After my surgery, I was on some pretty hefty pain medication, and thought it best — in a vague, hazy way — that I not drive. As soon as I was off the stuff (or actually, ran out of it) I went for a small drive. I took the kids down to see the new baby calves who have come to summer camp at the farm across the road. They will spend the lazy, hazy days of summer growing fat on grass.
Then, I drove to a farewell party in Wisconsin, which was a heady experience — all that open road just there for the exploring. There’s something intoxicating about having the world whiz past you as you drive. The familiar houses, the rolling green golf courses, the lake sparkling, the lone bridge, the river still straining its banks, the sloughs dotted with wading birds — all of it running like a travel film.
Unfortunately, at the end of the drive, once I am separated from my wheels, reality hits. I have not yet received my handicap placard, so I must park where I can and crutch slowly to my destination, watching for uneven surfaces that could trip me up and put me back at square one in my healing. Each time, I congratulate myself for delaying my surgery until the snow and ice were gone. The down side is that I will be on crutches instead of in my boat on the river most of the summer.

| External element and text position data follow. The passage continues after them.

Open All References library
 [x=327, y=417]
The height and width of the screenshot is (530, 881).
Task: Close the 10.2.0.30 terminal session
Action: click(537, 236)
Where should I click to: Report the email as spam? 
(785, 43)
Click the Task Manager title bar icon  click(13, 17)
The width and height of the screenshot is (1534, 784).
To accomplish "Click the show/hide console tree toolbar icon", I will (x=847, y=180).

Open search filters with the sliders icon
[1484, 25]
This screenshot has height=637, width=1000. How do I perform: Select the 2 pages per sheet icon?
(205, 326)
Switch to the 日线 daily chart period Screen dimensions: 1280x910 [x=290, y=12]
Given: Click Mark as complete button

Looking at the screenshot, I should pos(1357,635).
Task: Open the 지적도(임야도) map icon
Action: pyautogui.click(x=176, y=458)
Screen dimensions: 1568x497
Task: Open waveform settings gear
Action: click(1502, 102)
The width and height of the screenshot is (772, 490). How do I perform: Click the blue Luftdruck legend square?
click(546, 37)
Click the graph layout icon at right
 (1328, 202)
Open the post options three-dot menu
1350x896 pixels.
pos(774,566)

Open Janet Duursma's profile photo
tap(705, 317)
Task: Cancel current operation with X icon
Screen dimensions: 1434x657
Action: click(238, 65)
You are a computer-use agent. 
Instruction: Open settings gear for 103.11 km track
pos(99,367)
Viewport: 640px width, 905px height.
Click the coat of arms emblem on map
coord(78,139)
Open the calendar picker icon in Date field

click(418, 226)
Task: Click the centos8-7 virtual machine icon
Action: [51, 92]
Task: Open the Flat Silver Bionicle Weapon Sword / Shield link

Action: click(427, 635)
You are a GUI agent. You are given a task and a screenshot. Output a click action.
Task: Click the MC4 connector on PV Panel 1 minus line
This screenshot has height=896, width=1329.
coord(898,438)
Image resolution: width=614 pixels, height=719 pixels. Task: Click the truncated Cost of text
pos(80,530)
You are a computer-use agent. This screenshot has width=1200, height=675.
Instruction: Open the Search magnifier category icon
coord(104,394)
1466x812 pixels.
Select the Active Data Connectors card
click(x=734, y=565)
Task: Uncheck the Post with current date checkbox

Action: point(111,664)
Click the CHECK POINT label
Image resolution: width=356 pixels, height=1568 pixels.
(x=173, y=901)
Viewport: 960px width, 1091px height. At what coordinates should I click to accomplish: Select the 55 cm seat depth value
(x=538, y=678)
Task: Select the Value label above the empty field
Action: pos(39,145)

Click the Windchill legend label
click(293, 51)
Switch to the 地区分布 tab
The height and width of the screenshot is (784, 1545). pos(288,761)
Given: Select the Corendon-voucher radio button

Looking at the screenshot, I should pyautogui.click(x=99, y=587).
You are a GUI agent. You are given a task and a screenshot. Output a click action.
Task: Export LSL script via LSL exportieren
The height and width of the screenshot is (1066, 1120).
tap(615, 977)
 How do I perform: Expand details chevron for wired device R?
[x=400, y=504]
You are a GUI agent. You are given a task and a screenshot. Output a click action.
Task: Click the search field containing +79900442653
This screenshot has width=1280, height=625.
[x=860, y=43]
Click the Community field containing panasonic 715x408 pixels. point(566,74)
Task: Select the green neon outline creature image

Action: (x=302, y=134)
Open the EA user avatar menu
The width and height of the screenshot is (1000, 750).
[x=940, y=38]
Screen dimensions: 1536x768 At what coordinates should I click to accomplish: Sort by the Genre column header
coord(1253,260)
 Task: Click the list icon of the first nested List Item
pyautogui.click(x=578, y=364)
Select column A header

Now that I can get outside I can enjoy the spring like never before. I have watched the progression of the apple trees from bare bones to frothy wedding dresses, and now to faded pink, their petals filling the yard with white confetti left over from the wedding. The trees leafed out in slo-mo this year, and still some are unfurled, while others are in full leaf. The lilacs, which I expect to bloom on Mother’s Day, just burst out this past week, which signals morel season. I overheard a guy talking to his son, who had found 12 pounds of the wonderful mushrooms. Twelve pounds!
And now here we are at Memorial Day, when we remember and thank our lost service members. It is especially poignant to honor the dead when life is so abundant all around us.